Frente a ella, leyendo el resultado de los análisis que le había entregado Ámbar, el médico le comentó:
            -Su enfermedad se ha agravado, confirma mi diagnóstico inicial, el cáncer se ha generalizado, tiene metástasis por todo el cuerpo. Mi propuesta es que se someta a tratamientos de radio y quimioterapia durante los próximos meses.
            Se hizo un silencio tenso por espacio de algunos minutos, mientras ella procesaba la información y asumía con tristeza y coraje interno su realidad. La palidez de su rostro mostraba un elevado grado de alteración cuando preguntó con brusquedad y un leve tartamudeo:
            -¿Cu... cuánto tiempo de vida me queda?
            Incómodo, el médico, encarándola con la frialdad de un agorero cómplice del destino, le dijo:
            - Sin tratamiento, quizá seis meses, con él... tal vez un año.
            Sintió desfallecer, el panorama sombrío y desolador que su vida le presentaba, cortaba todas sus expectativas. Sin fuerzas, encorvada, soportando sobre sus hombros el peso abrumador del augurio, se dirigió a su departamento.
            La imagen reflejada en el espejo de la habitación era de una desesperada angustia. Demacrada, desaliñada y con los párpados abotagados por el llanto, parecía mayor a sus cuarenta años. Se recostó y comenzó a analizarse.

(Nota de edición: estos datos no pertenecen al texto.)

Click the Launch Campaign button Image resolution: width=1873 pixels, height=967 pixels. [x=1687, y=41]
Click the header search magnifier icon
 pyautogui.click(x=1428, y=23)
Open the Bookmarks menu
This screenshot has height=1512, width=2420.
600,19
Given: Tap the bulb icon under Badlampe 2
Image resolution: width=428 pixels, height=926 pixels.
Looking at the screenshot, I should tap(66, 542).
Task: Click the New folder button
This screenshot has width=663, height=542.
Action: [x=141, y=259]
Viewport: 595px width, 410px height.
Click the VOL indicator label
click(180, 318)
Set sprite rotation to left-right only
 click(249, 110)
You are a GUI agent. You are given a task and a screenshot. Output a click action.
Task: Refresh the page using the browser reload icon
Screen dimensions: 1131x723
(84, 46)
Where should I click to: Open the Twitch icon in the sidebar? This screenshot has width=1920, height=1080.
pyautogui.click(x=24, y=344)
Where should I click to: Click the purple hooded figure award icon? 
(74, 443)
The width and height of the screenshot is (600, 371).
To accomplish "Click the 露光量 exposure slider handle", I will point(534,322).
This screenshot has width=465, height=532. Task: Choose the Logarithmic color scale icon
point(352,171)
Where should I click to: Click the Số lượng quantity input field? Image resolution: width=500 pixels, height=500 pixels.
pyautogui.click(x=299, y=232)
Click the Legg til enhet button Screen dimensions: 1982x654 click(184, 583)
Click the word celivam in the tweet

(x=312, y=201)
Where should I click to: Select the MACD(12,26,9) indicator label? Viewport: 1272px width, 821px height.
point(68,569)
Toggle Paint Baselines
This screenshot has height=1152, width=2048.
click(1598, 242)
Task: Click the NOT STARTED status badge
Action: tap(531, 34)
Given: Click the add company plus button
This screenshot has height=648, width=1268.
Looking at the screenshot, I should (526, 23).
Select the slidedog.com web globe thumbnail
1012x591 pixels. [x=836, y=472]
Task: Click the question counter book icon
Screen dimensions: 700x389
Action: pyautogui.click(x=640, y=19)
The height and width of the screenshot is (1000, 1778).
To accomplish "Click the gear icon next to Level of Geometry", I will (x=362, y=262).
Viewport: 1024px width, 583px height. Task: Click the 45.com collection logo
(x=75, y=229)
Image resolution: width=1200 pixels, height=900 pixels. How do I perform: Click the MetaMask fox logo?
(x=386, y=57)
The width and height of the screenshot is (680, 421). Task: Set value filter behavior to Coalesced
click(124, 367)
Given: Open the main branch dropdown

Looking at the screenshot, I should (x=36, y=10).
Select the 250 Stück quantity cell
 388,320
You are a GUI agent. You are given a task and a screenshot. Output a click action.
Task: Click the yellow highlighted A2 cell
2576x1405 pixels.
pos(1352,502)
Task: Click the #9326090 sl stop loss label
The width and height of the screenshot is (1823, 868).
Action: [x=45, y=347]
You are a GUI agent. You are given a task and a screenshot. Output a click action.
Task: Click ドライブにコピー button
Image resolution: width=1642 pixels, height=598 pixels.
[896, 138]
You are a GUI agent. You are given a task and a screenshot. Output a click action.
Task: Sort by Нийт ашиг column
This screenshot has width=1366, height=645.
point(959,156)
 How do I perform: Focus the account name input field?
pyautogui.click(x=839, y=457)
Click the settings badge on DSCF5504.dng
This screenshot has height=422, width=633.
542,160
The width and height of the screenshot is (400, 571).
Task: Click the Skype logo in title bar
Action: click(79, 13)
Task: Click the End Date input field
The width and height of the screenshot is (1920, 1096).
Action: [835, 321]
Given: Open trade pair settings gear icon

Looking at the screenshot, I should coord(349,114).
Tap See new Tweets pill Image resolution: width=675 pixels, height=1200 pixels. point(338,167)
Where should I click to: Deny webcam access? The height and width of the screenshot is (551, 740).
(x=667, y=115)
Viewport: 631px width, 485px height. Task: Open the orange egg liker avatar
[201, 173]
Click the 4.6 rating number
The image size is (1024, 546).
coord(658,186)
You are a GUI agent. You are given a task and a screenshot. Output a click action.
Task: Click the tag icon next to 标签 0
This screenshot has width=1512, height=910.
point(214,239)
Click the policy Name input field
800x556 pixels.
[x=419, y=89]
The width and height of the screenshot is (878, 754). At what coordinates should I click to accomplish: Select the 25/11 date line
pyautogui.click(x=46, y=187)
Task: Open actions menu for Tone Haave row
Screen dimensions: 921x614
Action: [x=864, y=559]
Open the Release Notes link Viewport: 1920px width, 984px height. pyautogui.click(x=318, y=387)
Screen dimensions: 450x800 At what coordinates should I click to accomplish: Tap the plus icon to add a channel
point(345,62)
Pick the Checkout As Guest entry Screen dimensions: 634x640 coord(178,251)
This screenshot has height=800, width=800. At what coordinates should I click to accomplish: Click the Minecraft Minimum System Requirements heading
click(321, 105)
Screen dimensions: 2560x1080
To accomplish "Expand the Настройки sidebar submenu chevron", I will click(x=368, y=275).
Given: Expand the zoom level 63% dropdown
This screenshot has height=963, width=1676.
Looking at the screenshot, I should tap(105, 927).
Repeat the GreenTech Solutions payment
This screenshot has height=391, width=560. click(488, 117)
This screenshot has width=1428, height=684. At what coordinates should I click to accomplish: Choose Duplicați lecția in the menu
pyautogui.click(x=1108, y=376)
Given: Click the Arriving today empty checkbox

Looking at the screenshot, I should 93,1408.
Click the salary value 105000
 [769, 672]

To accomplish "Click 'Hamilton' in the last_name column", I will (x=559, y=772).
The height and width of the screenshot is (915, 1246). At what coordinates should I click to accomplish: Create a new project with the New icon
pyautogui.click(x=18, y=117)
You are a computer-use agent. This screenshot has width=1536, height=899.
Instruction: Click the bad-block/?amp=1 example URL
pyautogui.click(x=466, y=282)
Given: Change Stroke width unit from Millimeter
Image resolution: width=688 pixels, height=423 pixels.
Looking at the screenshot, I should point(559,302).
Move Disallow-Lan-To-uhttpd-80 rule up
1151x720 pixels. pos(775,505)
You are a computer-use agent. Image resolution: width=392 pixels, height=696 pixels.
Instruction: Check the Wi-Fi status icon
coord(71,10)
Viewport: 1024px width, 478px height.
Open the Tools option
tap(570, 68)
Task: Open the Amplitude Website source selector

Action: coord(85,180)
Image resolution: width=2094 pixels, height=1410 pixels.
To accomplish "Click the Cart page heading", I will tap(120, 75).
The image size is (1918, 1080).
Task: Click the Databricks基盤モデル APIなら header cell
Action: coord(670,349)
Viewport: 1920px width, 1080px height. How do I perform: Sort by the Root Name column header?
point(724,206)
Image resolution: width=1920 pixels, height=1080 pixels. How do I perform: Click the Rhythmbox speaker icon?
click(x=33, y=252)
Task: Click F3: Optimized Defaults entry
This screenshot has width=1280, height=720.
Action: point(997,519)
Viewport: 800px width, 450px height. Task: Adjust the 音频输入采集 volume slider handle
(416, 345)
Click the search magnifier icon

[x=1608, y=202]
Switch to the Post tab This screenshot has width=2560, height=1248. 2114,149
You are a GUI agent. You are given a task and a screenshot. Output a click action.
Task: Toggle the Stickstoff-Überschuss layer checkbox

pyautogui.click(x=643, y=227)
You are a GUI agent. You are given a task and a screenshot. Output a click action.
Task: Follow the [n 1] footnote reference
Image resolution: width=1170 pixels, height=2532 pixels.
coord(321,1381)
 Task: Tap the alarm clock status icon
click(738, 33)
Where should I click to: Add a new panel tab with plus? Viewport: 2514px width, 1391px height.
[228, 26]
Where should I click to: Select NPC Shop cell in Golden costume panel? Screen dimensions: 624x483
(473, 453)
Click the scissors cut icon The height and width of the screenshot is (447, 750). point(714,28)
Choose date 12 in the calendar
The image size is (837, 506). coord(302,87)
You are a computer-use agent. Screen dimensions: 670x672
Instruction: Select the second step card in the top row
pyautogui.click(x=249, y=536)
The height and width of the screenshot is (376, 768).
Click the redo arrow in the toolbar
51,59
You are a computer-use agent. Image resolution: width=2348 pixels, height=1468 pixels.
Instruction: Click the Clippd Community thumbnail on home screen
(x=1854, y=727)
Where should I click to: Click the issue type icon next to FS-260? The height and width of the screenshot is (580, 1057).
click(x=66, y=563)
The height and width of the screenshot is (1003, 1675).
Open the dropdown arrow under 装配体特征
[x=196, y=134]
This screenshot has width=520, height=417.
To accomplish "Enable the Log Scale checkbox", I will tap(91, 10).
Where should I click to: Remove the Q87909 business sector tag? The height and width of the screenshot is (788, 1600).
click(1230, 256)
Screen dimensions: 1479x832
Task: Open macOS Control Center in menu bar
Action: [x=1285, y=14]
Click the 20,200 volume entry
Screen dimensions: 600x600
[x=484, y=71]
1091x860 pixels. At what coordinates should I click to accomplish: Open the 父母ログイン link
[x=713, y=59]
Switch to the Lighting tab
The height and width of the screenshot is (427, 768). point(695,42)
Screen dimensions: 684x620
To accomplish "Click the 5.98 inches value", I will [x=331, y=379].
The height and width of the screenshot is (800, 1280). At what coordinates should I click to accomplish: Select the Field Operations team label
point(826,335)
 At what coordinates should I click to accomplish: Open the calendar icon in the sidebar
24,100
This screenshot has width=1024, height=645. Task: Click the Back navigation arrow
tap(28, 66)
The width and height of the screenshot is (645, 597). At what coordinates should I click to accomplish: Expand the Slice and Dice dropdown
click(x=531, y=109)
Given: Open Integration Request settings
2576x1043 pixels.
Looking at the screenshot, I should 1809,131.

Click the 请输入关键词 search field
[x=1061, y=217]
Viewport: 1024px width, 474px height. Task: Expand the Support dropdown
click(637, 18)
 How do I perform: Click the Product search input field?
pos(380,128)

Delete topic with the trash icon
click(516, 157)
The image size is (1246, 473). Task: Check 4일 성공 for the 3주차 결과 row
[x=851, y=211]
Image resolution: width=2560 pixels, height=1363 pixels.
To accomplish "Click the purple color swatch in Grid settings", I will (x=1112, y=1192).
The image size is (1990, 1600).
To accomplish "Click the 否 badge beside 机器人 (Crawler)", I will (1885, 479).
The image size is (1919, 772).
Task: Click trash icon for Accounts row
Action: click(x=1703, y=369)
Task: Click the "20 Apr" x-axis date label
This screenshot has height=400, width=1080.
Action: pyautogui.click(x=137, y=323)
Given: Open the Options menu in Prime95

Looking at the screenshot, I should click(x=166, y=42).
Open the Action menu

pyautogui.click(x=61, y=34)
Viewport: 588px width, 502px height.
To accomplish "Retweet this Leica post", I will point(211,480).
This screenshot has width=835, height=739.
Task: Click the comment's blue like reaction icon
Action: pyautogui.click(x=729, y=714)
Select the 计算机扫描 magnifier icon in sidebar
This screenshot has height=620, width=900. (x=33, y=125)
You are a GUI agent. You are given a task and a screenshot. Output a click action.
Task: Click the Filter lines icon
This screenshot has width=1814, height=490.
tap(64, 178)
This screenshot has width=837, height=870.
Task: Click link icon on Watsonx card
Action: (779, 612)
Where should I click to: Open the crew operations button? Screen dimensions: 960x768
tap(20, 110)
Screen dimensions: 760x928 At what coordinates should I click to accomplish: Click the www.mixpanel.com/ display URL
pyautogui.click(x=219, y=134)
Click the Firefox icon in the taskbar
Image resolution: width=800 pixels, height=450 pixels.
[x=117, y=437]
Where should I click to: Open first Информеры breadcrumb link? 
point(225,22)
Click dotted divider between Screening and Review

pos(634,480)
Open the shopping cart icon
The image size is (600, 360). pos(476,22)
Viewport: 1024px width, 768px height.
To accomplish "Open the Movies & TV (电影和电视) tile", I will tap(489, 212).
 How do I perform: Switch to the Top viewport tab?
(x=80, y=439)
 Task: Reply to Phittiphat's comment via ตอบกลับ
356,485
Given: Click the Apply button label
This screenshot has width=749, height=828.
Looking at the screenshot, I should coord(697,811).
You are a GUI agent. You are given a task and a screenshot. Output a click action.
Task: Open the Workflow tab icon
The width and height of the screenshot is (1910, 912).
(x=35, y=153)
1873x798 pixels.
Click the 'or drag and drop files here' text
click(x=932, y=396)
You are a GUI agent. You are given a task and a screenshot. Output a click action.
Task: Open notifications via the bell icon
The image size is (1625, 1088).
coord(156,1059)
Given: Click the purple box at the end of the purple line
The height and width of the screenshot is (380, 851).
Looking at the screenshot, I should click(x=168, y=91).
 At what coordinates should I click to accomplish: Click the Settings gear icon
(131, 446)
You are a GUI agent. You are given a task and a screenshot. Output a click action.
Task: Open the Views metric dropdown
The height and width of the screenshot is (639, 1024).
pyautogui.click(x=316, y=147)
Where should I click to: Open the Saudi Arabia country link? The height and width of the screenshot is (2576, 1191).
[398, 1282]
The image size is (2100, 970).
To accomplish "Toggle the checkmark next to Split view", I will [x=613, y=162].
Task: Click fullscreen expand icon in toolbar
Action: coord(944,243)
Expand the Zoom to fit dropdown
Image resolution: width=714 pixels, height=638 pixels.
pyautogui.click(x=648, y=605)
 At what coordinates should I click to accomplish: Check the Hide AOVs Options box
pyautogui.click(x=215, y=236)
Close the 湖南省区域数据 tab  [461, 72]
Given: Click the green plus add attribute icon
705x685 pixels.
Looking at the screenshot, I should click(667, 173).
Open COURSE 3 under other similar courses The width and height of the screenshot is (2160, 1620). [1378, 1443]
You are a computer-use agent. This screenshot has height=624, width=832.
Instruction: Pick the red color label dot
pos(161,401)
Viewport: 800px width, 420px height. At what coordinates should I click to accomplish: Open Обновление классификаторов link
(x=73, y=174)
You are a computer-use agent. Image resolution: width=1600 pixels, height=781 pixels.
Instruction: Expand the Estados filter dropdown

Era una solitaria, siempre dedicada al trabajo, nunca salía a divertirse, tenía pocos amigos. Hacía tiempo que el único amante que había tenido terminó la relación con ella. Sin emociones, su existencia se conformaba en una monotonía desesperante.
            Pensando que había desperdiciado gran parte de su vida, un oculto deseo fue emergiendo hasta su conciencia; se hizo evidente y en ese momento tomó una determinación:
            ¡Al carajo con el cáncer! ¡Voy a disfrutar lo que me queda de presencia en este mundo!
            Sacó su dinero del banco, compró boletos para un crucero a diferentes destinos, adquirió el ajuar necesario para la travesía y emprendió el viaje final.
            Durante su permanencia en el barco, fue tejiendo una red de amistades y amantes que evidenciaba la intensidad por la que pasaba.
            En la última noche de el crucero, a lo lejos vio las luces del puerto que flotaban como estrellas danzantes sobre las olas tranquilas de un mar negro, como el fin de la vida. El casino del barco estaba a reventar, el ánimo nervioso en las diferentes mesas provocaba un ambiente de alegre tensión y un torbellino de emociones desbordadas circulaba por cada lugar de juego. Alrededor de la mesa de la ruleta se agolpaban tumultuosamente un gran número de espectadores, viendo con  emoción que una jugadora le ganaba a la "casa" una gran fortuna.        Al extremo de la mesa, tras grandes montículos de fichas, asomaban los ojos desbordantes de exaltación de Ámbar. El ambiente se tensó cuando el croupier dijo:
            - ¡hagan sus apuestas!
            - ¡Va mi resto al treinta y tres rojo! Se escuchó una voz al extremo de la mesa... y Ámbar empujó con seguridad los cerros de fichas al número seleccionado. hasta entonces, el croupier pudo ver la cara  radiante y divertida de su rival, que demostraba con su actitud el control de sus emociones y el deprecio hacia el destino. De inmediato, el número de la ruleta se saturó de fichas acompañantes.
            El croupier, nerviosamente, solicitó con la mirada la autorización para aceptar la apuesta más grande que se había hecho en ese barco. La mesa se congestionó aún más al saber de la autorización.
            Giró y giró la ruleta, la bolita rodó y saltó en círculos concéntricos y... poco a poco, en un mar de tensión y emociones contenidas, la rueda fue aminorando su velocidad hasta detenerse con la parsimonia de su cansado andar. Siguió brincando y tras unos instantes... se detuvo en el ¡treinta y tres rojo! ¡La gente gritaba y se abrazaba! Y Ámbar en un paroxismo de emociones encontradas,  saltando de alegría, lanzó un grito  triunfal:
            - ¡Gané! ¡Gané! ¡Maldito cáncer, no me quitaste la alegría de vivir! Y tras ese grito, se desvaneció.
            El médico del Crucero confirmó la muerte… Nadie reclamó el premio.